One of the closest things to Klein's heart, though, is his radio program, The Robert Klein Hour. Twenty-six shows aired last year, syndicated nationwide by the FM outfit responsible for The King Biscuit Flower Hour. Top name rockers like the Who, Fleetwood Mac and Carly Simon came on and talked with Klein (and also played their records), as well as non-music folks like Rodney Dangerfield (yet again), Robin Williams and Jane Fonda (who didn't play her record). This year, Klein's own production company has taken over the show, with a resultant change of advertisers.

"Instead of Budweiser delivering seven cases of beer a week to my house, Faberge is my new sponsor.

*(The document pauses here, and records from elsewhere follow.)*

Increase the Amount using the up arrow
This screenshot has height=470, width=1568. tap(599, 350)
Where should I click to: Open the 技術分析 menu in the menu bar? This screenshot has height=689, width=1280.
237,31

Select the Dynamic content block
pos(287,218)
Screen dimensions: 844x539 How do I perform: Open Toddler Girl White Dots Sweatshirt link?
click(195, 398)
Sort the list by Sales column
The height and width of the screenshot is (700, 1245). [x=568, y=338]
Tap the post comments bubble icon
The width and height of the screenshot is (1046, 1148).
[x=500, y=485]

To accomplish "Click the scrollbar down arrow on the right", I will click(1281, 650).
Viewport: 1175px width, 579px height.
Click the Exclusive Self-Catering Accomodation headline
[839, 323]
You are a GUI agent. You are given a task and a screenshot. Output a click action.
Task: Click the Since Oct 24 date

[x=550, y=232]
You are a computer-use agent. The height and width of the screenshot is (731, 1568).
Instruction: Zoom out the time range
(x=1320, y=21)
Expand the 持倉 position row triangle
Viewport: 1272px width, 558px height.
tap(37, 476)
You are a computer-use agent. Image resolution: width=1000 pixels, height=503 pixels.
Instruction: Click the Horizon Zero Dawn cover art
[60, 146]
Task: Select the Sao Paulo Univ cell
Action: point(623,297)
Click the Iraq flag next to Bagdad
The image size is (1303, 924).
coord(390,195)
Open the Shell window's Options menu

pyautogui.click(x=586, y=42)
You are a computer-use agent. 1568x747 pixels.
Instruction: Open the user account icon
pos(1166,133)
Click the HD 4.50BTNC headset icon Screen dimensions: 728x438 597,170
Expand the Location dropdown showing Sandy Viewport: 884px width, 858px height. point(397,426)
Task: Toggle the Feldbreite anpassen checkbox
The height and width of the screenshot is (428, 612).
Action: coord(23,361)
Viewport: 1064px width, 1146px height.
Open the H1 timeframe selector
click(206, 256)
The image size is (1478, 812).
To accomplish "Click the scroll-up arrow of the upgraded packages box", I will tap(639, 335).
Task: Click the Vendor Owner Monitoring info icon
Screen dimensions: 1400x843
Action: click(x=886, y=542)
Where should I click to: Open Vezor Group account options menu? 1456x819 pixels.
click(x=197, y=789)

I drink only Brut on the rocks and organic shampoo--wonderful.

"Radio is peculiarly well suited to talk shows," he observes. "That is, if you have a guest who can talk. William Shatner and Persis Khambatta came on to plug Star Trek--The Motion Picture. I didn't see the film. They didn't want the press to see a screening--the assholes.

They made a strategic error with Shatner. They had Khambatta and Shatner come up together as co-stars of this movie, when he's a major American star and she's an unknown.

"I couldn't prove it, but I'm pretty sure that was the reason he was so uninspired. And if he's not inspired, why should I be? I'm trying to pump his film for him, right, so he's answering 'Yes' and 'No' like Broderick Crawford. 'So, really,' I say, I understand the effects cost several million dollars?'

"'Yeah.'

"So, Budweiser's the sponsor, right, so I say, "Tell me this (adopts gruff Bronx street accent and yells) 'ANOTHER COLD ONE, MISS KHAMBATTA? TWO MORE COLD ONES FOR MISS KHAMBATTA. HEY, BILLY, YOU WANT ANOTHER ONE HERE? SO, BILLY, TELL ME, IS THERE ANY BEER IN OUTTA SPACE?' He was awful."

Despite all the jokes, like most of his colleagues Klein takes his work most seriously. One senses the frustrations and ambitions that lie just beneath the casual demeanor. The concerns with the power structure of Hollywood. And concerns with another kind of power structure: government, politics. Though he has fairly bandoned the political humor and satire that was so much a part of his repertoire during the Watergate era, he hasn't stopped caring.

"I'm still a political person," he asserts. "I played at the White House a year ago and I got a standing ovation. I invited the President to jump onstage to see what a standing ovation looked like."

With the nation on the precipice of choosing between Carter and Reagan, who is Robert Klein, the sagacious, articulate philosopher/comic supporting?

"Carter. First of all, he invited me to the White House--I have to support him. And," he pauses, clutching some more salted cocktail nuts, "he offered me his sister."